Depuis le début de la crise, Mme Savoie s’est fait plaisir avec quelques achats, dont des vêtements, des costumes de bains, des huiles essentielles, des produits pour le soin de la peau et de l’équipement de sport.

Elle confie que le jour de la livraison est toujours un moment très attendu, voire une motivation en cette période difficile.

«Lorsque mon paquet arrive finalement à ma porte, c’est tellement le fun. Ces jours-ci, ça me donne l’occasion d’avoir hâte à quelque chose.»

L’étudiante en biologie précise que le phénomène ne reflète pas uniquement la soif de consommer.

«Il y a aussi des gens qui commencent de nouvelles activités pour se divertir et qui ont besoin d’équipement. Moi, par exemple, j’ai voulu recommencer à courir, mais mes souliers étaient trop petits, donc j’ai dû me tourner vers le commerce électronique.»

Peu importe la raison d’un achat, Mme Savoie reconnaît que le magasinage virtuel peut être relaxant et divertissant, surtout en confinement.

Annie-Julie Violette, une jeune femme de Bathurst, est du même avis.

Non seulement le magasinage en ligne représente une option pratique, soutient-elle, il est aussi une sorte de passe-temps.

«Je pense qu’on achète même plus qu’à l’habitude puisqu’on n’a rien à faire (…)», a-t-elle stipulé.

Depuis son retour au bercail au mois d’avril, Mme Violette a dû sortir son portefeuille à plusieurs reprises.

«J’étudie à Québec et lorsque mon université a fermé, j’ai voulu revenir voir ma famille tout de suite (…) Malheureusement, j’ai seulement amené le minimum avec moi parce que je pensais seulement être ici pour deux semaines.»

En attendant de pouvoir récupérer ses valises, la jeune femme se fie alors au web pour remplir sa garde-robe.

Confinée chez elle, à Bathurst, Danie Pitre parcourt elle aussi les rayons virtuels de ses boutiques préférées.

Dans son panier, on peut trouver des vêtements, une montre, de la nourriture pour son chien et des produits cosmétiques.

«Je dirais que je magasine environ une à deux fois par mois (…) soit deux fois plus souvent qu’en temps normal».

Cette dernière considère qu’elle a déjà trop dépensé depuis le début de la crise.

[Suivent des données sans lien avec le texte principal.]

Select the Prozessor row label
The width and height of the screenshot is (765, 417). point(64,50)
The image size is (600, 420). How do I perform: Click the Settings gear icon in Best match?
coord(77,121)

«Recevoir des paquets lorsqu’on est coincé à la maison, ça met du positif», s’est-elle toutefois justifiée.

Les femmes ne sont pas les seules à contribuer au phénomène.

Jonathan Roy, un homme de Petit-Rocher, témoigne lui aussi qu’il se gâte plus souvent qu’à l’habitude ces temps-ci.

En plus d’avoir commandé des figurines de collection pour son plaisir personnel, il a récemment fait l’achat de casse-tête et de peintures diamants pour divertir sa famille.

À savoir pourquoi, selon lui, le commerce électronique est plus populaire que jamais, M. Roy soulève l’ennui, la peur de sortir en public et le manque de disponibilité en magasin.

«Souvent, même lorsque la livraison n’est pas gratuite, les prix sont meilleurs en ligne», a-t-il ajouté.

Pour sa part, Cameron McLean s’en tient au minimum quant au magasinage en ligne.

Il dit avoir commandé quelques jeux vidéo et livres auditifs, mais tente autant que possible de rester fidèle aux commerces locaux.

«(…) J’espère que la situation incitera les petites entreprises à suivre le mouvement et qu’on verra plus de magasinage et de livraison locale dans le futur» , a-t-il rétorqué.

L’homme de Bathurst avoue cependant arpenter le web à la recherche d’une yaourtière.